For video supply, you possibly can request JSON format for the TwelveLabs Marengo Embed 2.7 mannequin utilizing the StartAsyncInvoke
API.
{ "modelId": "twelvelabs.marengo-embed-2-7-v1:0", "modelInput": { "inputType": "video", "mediaSource": { "s3Location": { "uri": "s3://your-video-object-s3-path", "bucketOwner": "your-video-object-s3-bucket-owner-account" } } }, "outputDataConfig": { "s3OutputDataConfig": { "s3Uri": "s3://your-bucket-name" } } }
You may get a response delivered to the required S3 location.

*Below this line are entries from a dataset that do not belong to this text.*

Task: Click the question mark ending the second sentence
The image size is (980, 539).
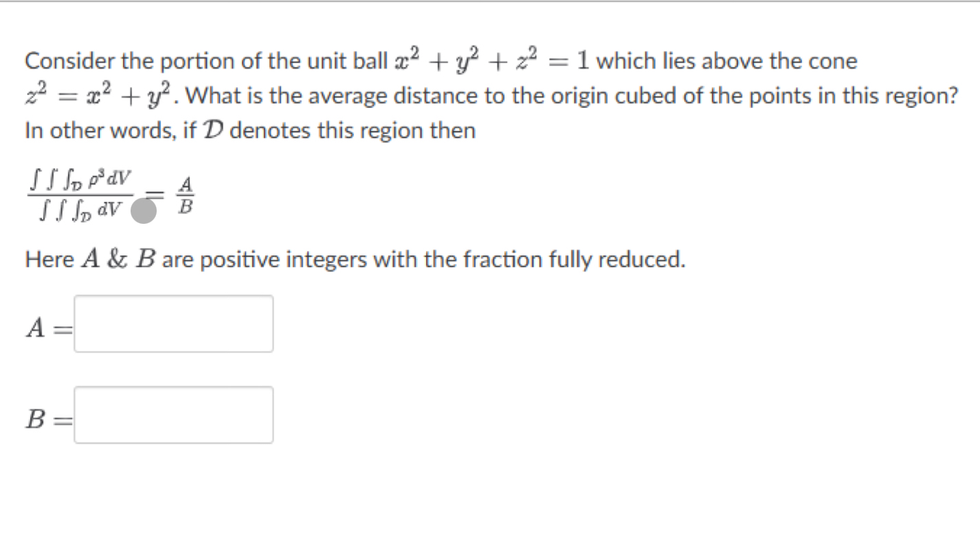Action: click(x=955, y=95)
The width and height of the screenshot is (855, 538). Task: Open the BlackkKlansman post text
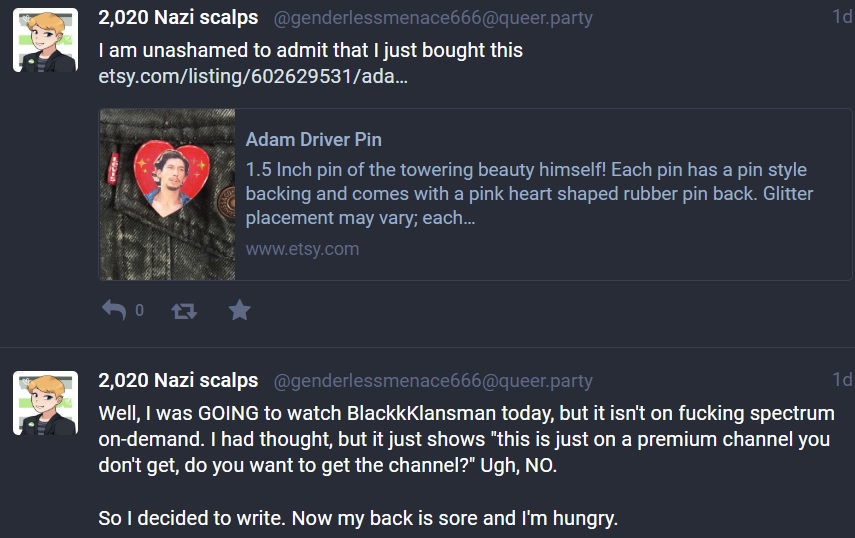(x=466, y=439)
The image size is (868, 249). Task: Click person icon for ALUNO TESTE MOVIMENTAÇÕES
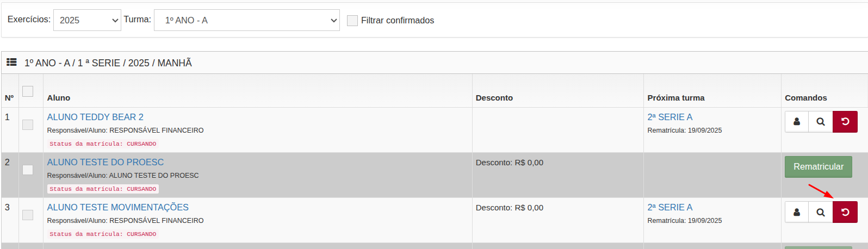pyautogui.click(x=797, y=212)
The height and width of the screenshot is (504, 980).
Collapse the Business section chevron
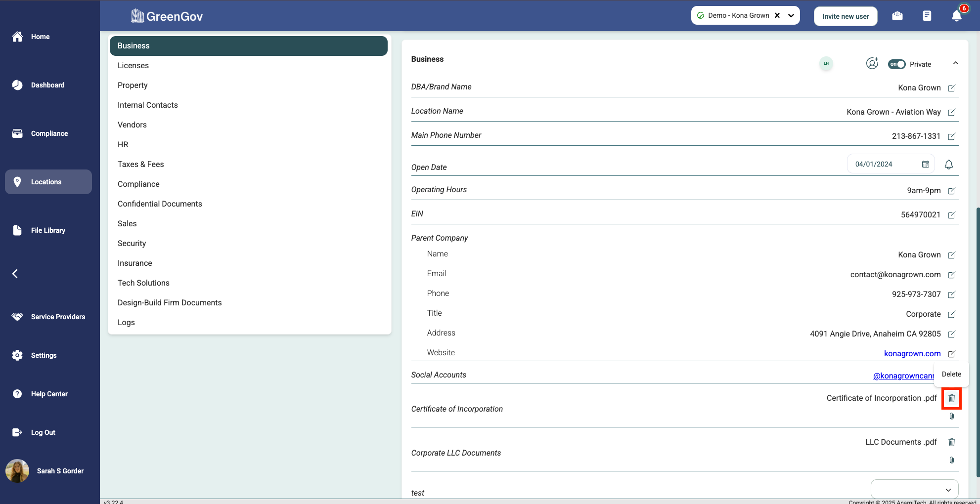955,63
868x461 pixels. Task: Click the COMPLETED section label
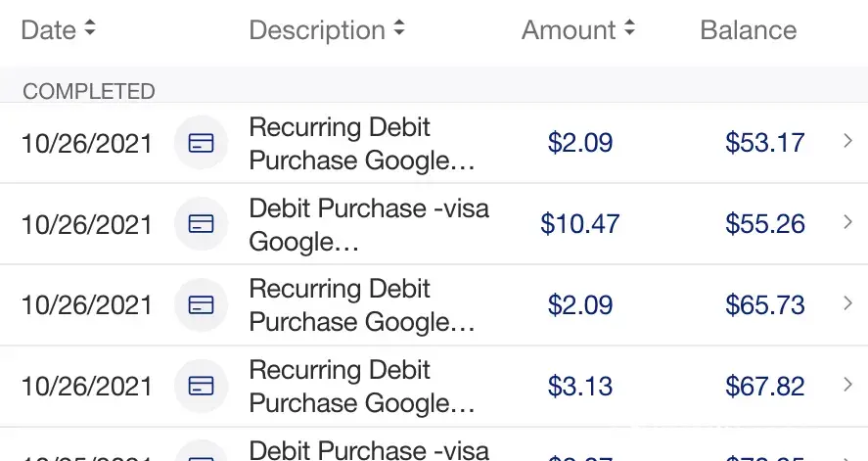click(89, 91)
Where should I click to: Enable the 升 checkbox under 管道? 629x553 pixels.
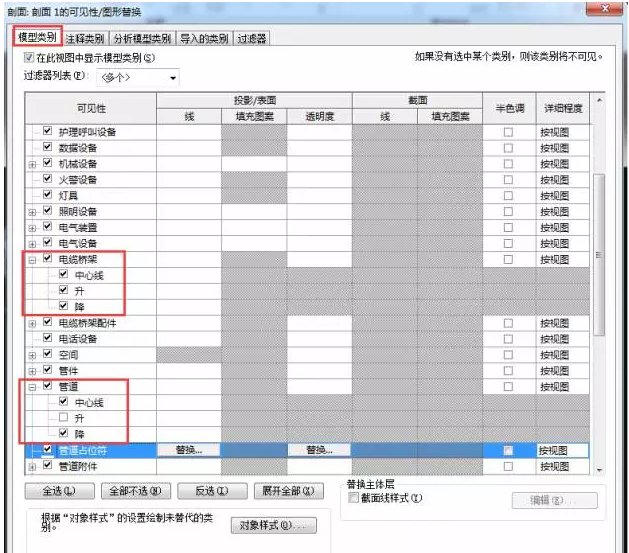[64, 418]
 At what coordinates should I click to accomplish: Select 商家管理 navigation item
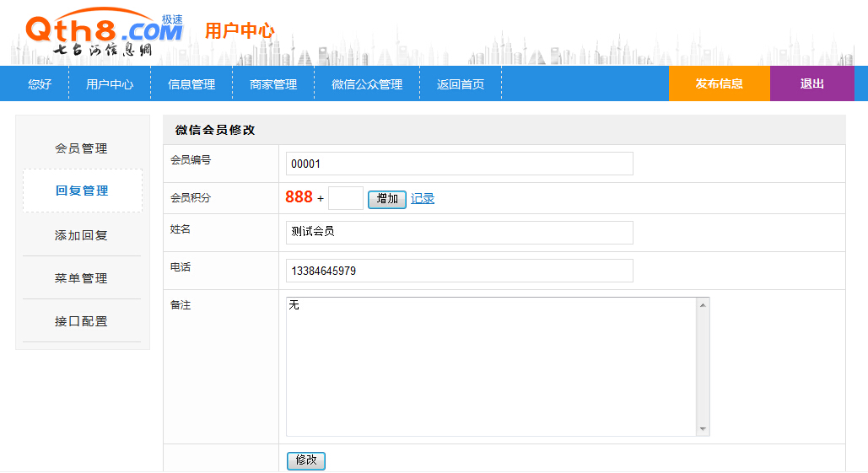click(x=273, y=84)
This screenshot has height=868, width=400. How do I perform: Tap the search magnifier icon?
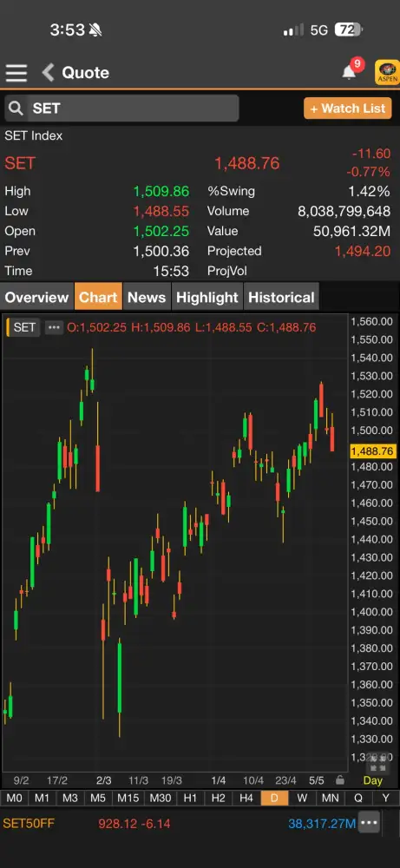[x=16, y=108]
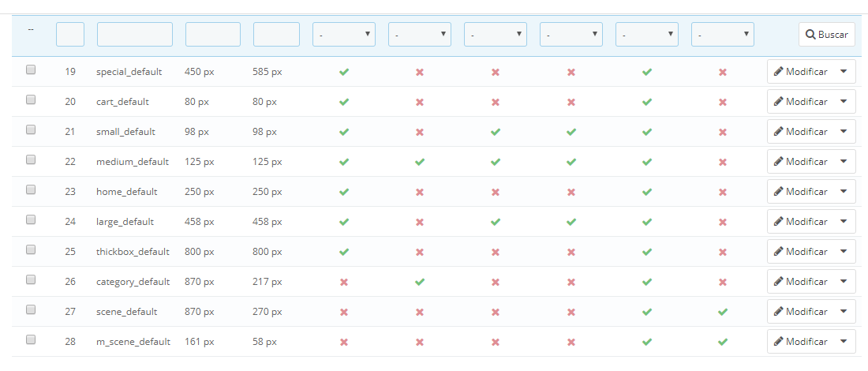Click green checkmark in first status column of special_default row
The width and height of the screenshot is (868, 371).
[x=344, y=72]
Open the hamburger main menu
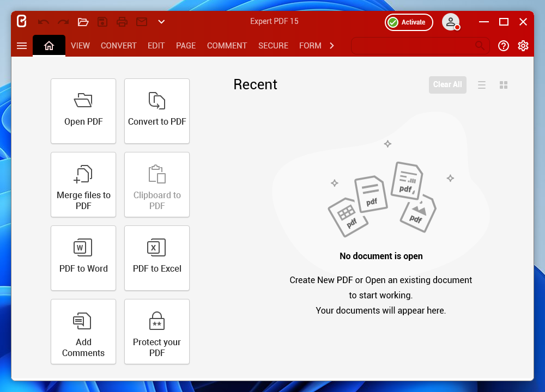 pos(22,46)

{ "embedding": [0.345, -0.678, 0.901, ...], "embeddingOption": "visual-text", "startSec": 0.0, "endSec": 5.0 }
That can assist you get began, take a look at a broad vary of code examples for a number of use circumstances and a wide range of programming languages. To study extra, go to TwelveLabs Pegasus 1.2 and TwelveLabs Marengo Embed 2.7 within the AWS Documentation.
Now obtainable
TwelveLabs fashions are usually obtainable as we speak in Amazon Bedrock: the Marengo mannequin within the US East (N. Virginia), Europe (Eire), and Asia Pacific (Seoul) Area, and the Pegasus mannequin in US West (Oregon), and Europe (Eire) Area accessible with cross-Area inference from US and Europe Areas. Test the full Area checklist for future updates. To study extra, go to the TwelveLabs in Amazon Bedrock product web page and the Amazon Bedrock pricing web page.
Give TwelveLabs fashions a strive on the Amazon Bedrock console as we speak, and ship suggestions to AWS re:Put up for Amazon Bedrock or by means of your regular AWS Assist contacts.
— Channy
Up to date on July 16, 2025 – Revised the screenshots and code half.